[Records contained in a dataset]
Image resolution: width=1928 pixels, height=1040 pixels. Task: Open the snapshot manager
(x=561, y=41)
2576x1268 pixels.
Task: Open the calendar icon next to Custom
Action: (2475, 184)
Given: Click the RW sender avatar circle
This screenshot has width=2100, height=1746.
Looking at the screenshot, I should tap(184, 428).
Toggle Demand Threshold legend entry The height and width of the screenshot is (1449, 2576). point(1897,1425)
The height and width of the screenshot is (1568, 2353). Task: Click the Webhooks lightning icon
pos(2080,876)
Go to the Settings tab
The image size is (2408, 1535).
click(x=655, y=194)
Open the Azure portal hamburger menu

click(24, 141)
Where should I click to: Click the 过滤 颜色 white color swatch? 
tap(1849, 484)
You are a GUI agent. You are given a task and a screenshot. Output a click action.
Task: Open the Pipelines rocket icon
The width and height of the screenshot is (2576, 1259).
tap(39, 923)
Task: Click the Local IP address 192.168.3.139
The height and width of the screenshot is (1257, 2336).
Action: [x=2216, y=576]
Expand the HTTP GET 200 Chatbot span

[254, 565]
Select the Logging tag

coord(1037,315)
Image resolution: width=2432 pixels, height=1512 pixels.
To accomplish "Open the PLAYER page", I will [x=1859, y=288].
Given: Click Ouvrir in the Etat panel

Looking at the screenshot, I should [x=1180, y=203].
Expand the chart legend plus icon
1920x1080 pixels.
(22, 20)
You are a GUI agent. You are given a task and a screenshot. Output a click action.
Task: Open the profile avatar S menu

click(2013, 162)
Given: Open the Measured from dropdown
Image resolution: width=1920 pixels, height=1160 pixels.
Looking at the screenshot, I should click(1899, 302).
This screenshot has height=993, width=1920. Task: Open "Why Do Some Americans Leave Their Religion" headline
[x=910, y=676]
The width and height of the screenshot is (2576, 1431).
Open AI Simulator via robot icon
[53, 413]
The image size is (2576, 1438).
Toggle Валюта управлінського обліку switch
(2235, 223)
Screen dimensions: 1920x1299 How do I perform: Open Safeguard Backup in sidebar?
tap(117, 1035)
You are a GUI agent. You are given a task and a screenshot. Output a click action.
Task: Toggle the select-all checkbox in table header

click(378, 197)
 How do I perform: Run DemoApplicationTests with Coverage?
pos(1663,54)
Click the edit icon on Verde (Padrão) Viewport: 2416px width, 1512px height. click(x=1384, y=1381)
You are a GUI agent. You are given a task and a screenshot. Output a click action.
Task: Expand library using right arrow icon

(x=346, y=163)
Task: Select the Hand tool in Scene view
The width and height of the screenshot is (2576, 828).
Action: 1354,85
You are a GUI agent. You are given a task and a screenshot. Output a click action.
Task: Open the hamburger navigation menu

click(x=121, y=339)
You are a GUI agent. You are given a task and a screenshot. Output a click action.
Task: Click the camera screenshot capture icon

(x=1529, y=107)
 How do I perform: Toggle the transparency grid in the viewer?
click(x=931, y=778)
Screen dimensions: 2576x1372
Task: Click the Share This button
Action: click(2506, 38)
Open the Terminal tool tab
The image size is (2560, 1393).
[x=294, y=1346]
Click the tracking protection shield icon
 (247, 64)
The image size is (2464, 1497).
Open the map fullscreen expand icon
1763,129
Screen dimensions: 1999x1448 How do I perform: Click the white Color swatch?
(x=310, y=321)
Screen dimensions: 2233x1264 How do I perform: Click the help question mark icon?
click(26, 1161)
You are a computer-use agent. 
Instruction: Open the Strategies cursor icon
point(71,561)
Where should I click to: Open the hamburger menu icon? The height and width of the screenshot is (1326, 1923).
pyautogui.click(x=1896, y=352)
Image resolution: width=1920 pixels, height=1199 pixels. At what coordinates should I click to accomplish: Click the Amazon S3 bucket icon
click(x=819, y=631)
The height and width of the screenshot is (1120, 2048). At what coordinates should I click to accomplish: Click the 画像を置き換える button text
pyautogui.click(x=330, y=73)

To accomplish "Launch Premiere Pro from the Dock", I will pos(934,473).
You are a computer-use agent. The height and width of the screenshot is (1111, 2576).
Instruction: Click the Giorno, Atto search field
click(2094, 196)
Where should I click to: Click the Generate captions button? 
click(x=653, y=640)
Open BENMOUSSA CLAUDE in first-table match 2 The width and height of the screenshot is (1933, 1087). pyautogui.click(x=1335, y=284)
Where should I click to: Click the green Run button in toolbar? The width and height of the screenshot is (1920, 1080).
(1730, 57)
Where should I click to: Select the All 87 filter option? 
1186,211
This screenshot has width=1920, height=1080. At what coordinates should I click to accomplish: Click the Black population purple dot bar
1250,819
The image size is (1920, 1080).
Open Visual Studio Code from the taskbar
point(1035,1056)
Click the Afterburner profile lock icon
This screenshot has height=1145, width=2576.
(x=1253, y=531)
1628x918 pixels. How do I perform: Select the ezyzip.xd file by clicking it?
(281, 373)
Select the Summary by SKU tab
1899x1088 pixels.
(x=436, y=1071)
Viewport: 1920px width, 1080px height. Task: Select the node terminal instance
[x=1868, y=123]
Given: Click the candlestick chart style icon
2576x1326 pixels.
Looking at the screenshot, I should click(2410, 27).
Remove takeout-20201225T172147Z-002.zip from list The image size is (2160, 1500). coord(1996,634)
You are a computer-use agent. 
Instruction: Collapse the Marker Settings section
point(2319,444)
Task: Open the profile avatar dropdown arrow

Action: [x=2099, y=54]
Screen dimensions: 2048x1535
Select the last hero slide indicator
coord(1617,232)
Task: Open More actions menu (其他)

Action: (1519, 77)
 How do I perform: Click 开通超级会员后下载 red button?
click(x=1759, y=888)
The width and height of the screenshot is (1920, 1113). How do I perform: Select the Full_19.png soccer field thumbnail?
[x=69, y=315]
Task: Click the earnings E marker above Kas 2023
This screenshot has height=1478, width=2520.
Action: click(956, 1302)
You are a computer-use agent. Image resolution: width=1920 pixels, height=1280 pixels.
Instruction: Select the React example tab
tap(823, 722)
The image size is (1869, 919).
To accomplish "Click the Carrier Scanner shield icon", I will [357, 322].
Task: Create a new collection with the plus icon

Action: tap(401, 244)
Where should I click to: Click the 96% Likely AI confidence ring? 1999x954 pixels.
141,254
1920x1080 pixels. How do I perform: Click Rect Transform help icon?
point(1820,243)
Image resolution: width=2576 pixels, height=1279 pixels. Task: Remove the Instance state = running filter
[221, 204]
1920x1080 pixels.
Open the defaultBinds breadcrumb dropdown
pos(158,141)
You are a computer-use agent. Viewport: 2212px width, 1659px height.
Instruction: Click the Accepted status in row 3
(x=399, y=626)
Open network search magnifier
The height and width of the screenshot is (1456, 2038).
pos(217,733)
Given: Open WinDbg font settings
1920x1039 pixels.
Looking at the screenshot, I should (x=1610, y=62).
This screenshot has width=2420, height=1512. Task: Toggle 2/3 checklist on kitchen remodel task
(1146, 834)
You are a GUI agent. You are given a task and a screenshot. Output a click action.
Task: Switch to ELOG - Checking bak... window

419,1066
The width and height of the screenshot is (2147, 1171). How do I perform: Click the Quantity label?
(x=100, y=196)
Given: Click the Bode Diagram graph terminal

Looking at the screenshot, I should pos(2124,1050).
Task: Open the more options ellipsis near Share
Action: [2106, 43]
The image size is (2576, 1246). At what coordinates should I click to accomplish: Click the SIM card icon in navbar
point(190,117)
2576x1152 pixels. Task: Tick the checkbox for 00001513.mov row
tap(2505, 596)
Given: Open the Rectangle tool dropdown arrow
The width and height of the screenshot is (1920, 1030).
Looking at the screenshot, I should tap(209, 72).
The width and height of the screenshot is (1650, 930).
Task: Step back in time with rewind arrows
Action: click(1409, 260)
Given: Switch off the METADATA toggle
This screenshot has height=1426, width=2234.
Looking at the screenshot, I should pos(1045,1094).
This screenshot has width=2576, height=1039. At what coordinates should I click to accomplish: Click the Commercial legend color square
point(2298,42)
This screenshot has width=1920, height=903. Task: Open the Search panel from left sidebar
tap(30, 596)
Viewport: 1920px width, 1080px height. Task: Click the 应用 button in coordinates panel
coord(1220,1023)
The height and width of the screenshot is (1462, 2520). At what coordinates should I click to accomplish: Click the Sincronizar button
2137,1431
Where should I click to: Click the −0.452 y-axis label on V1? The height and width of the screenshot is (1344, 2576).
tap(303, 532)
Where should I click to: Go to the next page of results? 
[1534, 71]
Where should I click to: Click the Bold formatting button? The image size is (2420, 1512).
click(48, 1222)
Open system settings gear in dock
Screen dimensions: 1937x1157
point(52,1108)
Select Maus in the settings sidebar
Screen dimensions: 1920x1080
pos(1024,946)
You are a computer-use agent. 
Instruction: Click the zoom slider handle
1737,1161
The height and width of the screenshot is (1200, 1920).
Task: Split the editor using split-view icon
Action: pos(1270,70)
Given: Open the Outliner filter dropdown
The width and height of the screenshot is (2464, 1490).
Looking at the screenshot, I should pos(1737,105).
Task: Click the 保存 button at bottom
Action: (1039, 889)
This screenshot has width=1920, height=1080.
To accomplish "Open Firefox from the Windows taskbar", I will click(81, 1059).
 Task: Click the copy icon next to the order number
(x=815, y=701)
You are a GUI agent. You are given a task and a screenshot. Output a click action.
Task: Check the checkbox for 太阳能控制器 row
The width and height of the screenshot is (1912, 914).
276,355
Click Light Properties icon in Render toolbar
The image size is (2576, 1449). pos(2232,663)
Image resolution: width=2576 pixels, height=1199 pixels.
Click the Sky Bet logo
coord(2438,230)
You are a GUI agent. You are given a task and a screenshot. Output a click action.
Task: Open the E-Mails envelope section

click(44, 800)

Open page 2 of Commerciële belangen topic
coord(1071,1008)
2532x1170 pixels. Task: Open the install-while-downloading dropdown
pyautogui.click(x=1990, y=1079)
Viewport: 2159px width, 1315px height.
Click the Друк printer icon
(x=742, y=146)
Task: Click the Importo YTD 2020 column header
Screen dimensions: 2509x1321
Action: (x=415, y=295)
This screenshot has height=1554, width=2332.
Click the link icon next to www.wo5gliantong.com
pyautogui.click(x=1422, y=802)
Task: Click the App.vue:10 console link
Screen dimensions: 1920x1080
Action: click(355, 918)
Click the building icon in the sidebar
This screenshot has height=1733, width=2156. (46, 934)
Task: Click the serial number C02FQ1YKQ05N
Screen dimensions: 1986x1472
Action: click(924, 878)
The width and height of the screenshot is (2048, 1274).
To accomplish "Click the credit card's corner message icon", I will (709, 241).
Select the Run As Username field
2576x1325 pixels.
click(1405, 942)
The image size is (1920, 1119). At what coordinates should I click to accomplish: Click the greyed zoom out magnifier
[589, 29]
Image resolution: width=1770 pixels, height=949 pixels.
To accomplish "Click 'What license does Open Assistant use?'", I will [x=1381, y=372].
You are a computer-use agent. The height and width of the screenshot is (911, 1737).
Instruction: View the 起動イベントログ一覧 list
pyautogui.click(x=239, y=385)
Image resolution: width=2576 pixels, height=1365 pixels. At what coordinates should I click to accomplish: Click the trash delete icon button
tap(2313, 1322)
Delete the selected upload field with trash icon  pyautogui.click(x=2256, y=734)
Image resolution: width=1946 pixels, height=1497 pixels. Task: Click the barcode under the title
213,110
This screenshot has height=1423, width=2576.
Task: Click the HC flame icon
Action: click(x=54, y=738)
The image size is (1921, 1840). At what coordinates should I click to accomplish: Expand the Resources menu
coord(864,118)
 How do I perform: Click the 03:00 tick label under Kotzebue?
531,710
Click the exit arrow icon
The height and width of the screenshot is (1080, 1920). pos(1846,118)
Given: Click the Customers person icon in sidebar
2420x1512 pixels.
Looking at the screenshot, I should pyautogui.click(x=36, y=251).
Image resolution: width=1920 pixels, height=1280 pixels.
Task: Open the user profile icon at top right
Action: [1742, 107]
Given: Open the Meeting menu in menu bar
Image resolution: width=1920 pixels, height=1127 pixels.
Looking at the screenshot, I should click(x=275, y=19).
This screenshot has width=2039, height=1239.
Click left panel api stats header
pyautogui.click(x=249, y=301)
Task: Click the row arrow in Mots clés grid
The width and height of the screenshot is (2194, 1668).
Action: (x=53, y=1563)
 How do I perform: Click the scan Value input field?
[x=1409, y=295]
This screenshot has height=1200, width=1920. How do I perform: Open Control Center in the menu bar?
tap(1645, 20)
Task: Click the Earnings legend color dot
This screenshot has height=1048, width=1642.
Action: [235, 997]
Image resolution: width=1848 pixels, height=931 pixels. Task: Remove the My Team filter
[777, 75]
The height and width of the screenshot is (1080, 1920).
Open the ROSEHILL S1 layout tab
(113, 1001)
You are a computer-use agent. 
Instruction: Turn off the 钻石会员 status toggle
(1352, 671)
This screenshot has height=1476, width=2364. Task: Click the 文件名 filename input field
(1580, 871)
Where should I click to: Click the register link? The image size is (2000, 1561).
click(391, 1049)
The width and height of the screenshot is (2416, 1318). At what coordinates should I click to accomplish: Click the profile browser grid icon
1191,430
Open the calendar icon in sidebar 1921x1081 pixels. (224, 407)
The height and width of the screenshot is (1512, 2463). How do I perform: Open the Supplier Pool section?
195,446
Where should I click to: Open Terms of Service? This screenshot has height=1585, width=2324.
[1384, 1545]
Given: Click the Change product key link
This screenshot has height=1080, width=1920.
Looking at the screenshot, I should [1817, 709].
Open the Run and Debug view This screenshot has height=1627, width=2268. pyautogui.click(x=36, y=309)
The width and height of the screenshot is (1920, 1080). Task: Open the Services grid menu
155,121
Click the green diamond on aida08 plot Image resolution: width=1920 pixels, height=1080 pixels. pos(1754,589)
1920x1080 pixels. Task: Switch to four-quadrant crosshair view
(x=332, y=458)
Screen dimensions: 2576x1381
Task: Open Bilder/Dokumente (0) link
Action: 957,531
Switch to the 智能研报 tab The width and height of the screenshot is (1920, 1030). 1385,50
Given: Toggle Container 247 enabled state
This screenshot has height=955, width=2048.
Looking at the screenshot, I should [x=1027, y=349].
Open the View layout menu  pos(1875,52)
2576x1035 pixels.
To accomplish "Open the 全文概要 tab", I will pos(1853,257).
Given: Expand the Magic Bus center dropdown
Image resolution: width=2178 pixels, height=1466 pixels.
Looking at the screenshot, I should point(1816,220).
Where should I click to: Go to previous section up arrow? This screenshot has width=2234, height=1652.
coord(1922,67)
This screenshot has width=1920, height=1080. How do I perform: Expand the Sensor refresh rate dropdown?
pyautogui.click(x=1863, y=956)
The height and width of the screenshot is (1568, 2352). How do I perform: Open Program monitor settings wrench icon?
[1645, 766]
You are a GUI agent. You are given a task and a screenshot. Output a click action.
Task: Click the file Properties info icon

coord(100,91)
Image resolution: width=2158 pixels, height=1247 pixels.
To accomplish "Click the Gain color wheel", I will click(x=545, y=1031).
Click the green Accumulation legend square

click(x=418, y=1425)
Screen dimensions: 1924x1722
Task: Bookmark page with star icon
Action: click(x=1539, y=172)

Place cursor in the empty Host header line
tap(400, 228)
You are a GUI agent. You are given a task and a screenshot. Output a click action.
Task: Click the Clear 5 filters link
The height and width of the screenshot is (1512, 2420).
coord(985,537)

Task brief: Please reproduce the lines from the line with "Task: Click the camera" to the line with "The image size is (1920, 1080).", both ends included, exactly as they appear above.

Solved problem:
Task: Click the camera screenshot capture icon

(x=1529, y=107)
 How do I perform: Toggle the transparency grid in the viewer?
click(x=931, y=778)
Screen dimensions: 2576x1372
Task: Click the Share This button
Action: click(2506, 38)
Open the Terminal tool tab
The image size is (2560, 1393).
[x=294, y=1346]
Click the tracking protection shield icon
 (247, 64)
The image size is (2464, 1497).
Open the map fullscreen expand icon
1763,129
Screen dimensions: 1999x1448 How do I perform: Click the white Color swatch?
(x=310, y=321)
Screen dimensions: 2233x1264 How do I perform: Click the help question mark icon?
click(26, 1161)
You are a computer-use agent. 
Instruction: Open the Strategies cursor icon
point(71,561)
Where should I click to: Open the hamburger menu icon? The height and width of the screenshot is (1326, 1923).
pyautogui.click(x=1896, y=352)
Image resolution: width=1920 pixels, height=1199 pixels. At what coordinates should I click to accomplish: Click the Amazon S3 bucket icon
click(x=819, y=631)
The height and width of the screenshot is (1120, 2048). At what coordinates should I click to accomplish: Click the 画像を置き換える button text
pyautogui.click(x=330, y=73)

To accomplish "Launch Premiere Pro from the Dock", I will pos(934,473).
You are a computer-use agent. The height and width of the screenshot is (1111, 2576).
Instruction: Click the Giorno, Atto search field
click(2094, 196)
Where should I click to: Click the Generate captions button? 
click(x=653, y=640)
Open BENMOUSSA CLAUDE in first-table match 2 The width and height of the screenshot is (1933, 1087). pyautogui.click(x=1335, y=284)
Where should I click to: Click the green Run button in toolbar? The width and height of the screenshot is (1920, 1080).
(1730, 57)
Where should I click to: Select the All 87 filter option? 
1186,211
This screenshot has width=1920, height=1080. At what coordinates should I click to accomplish: Click the Black population purple dot bar
1250,819
The image size is (1920, 1080).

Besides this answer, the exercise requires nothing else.